Collected data entries
▬▬▬
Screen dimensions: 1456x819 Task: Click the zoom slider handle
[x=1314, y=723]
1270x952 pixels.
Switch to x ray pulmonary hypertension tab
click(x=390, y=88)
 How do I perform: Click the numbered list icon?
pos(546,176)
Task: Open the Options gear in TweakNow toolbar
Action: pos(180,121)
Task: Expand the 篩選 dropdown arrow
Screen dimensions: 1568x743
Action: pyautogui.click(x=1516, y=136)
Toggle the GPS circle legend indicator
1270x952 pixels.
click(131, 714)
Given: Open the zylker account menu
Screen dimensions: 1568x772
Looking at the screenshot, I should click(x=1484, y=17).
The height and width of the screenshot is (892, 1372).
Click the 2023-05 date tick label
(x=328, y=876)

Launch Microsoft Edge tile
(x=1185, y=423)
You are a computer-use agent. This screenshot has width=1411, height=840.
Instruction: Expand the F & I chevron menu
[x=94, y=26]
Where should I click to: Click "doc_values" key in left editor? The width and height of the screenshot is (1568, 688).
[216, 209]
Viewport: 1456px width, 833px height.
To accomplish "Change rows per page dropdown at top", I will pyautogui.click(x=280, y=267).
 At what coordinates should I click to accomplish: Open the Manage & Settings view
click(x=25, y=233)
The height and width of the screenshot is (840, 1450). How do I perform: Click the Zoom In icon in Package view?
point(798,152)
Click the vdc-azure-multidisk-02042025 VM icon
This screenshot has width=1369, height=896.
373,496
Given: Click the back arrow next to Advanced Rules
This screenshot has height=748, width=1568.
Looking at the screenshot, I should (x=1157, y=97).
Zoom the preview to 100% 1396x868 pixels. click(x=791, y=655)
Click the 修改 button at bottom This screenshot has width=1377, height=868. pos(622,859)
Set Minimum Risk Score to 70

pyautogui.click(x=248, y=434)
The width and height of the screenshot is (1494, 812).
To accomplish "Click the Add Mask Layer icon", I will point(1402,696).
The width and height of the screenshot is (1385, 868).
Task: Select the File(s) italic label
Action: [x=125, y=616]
▬▬▬
TASK GOAL ->
Every record above is to be restated exactly as it reads.

EXPECTED ANSWER ->
Screen dimensions: 1456x819 Task: Click the zoom slider handle
[x=1314, y=723]
1270x952 pixels.
Switch to x ray pulmonary hypertension tab
click(x=390, y=88)
 How do I perform: Click the numbered list icon?
pos(546,176)
Task: Open the Options gear in TweakNow toolbar
Action: pos(180,121)
Task: Expand the 篩選 dropdown arrow
Screen dimensions: 1568x743
Action: pyautogui.click(x=1516, y=136)
Toggle the GPS circle legend indicator
1270x952 pixels.
click(131, 714)
Given: Open the zylker account menu
Screen dimensions: 1568x772
Looking at the screenshot, I should click(x=1484, y=17).
The height and width of the screenshot is (892, 1372).
Click the 2023-05 date tick label
(x=328, y=876)

Launch Microsoft Edge tile
(x=1185, y=423)
You are a computer-use agent. This screenshot has width=1411, height=840.
Instruction: Expand the F & I chevron menu
[x=94, y=26]
Where should I click to: Click "doc_values" key in left editor? The width and height of the screenshot is (1568, 688).
[216, 209]
Viewport: 1456px width, 833px height.
To accomplish "Change rows per page dropdown at top", I will pyautogui.click(x=280, y=267).
 At what coordinates should I click to accomplish: Open the Manage & Settings view
click(x=25, y=233)
The height and width of the screenshot is (840, 1450). How do I perform: Click the Zoom In icon in Package view?
point(798,152)
Click the vdc-azure-multidisk-02042025 VM icon
This screenshot has width=1369, height=896.
373,496
Given: Click the back arrow next to Advanced Rules
This screenshot has height=748, width=1568.
Looking at the screenshot, I should (x=1157, y=97).
Zoom the preview to 100% 1396x868 pixels. click(x=791, y=655)
Click the 修改 button at bottom This screenshot has width=1377, height=868. pos(622,859)
Set Minimum Risk Score to 70

pyautogui.click(x=248, y=434)
The width and height of the screenshot is (1494, 812).
To accomplish "Click the Add Mask Layer icon", I will point(1402,696).
The width and height of the screenshot is (1385, 868).
Task: Select the File(s) italic label
Action: [x=125, y=616]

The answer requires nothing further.